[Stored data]
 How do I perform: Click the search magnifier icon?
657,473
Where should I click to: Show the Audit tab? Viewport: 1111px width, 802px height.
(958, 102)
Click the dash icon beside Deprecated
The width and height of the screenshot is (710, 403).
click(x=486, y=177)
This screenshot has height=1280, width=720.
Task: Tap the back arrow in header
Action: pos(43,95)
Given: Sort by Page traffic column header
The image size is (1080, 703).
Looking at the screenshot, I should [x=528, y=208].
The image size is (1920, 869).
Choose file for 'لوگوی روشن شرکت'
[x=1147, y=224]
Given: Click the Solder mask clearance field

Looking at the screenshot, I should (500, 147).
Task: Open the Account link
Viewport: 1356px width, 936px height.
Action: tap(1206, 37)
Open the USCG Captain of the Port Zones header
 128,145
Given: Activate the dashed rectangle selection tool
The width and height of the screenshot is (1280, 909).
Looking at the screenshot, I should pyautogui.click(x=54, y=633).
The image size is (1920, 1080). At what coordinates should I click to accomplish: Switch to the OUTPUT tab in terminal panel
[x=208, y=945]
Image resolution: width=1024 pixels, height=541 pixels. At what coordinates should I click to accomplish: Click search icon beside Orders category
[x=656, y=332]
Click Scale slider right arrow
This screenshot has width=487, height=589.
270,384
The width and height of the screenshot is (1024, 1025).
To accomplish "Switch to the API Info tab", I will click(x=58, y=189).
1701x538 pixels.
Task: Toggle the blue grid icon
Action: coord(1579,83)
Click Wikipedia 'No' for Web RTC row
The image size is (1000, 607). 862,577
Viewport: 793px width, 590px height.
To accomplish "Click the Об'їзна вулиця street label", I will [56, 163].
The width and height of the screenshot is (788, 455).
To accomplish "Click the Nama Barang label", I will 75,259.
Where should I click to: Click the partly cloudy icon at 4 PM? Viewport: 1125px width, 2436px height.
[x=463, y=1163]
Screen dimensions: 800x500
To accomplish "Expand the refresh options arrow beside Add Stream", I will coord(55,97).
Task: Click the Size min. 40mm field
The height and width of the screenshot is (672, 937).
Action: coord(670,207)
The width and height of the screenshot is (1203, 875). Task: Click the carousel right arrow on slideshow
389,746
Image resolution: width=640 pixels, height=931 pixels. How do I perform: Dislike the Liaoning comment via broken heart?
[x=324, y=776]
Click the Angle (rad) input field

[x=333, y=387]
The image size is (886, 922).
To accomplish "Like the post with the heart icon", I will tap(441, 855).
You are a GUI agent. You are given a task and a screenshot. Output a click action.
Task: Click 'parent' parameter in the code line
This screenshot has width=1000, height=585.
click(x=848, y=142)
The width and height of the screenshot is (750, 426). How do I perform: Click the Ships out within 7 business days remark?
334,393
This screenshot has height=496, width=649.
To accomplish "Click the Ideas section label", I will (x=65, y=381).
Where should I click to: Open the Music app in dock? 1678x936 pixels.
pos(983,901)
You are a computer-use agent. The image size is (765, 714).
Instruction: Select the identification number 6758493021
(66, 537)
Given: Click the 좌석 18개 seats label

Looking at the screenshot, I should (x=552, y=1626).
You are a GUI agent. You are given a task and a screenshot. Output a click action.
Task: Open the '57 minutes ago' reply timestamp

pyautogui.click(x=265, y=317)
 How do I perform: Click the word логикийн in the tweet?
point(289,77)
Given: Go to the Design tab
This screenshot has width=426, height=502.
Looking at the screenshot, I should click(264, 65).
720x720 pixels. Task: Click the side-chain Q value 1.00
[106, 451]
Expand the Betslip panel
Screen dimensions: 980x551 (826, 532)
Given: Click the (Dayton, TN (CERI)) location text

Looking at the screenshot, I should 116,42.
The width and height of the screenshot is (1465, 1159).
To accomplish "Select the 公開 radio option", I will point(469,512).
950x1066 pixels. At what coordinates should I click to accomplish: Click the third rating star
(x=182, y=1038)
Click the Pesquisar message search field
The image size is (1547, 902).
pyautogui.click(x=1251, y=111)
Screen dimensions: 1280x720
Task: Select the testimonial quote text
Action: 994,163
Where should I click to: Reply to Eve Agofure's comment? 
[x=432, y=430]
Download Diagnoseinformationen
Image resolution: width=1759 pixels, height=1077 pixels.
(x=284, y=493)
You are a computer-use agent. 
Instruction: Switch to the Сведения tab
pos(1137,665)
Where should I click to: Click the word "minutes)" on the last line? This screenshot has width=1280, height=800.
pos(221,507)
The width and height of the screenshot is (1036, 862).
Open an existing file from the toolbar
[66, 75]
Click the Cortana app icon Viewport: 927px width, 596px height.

(Work task): Please show, exactly as written, every line above that contains the word "computer".

(Problem solution):
You are a computer-use agent. The image size is (765, 714).
You are a computer-use agent. 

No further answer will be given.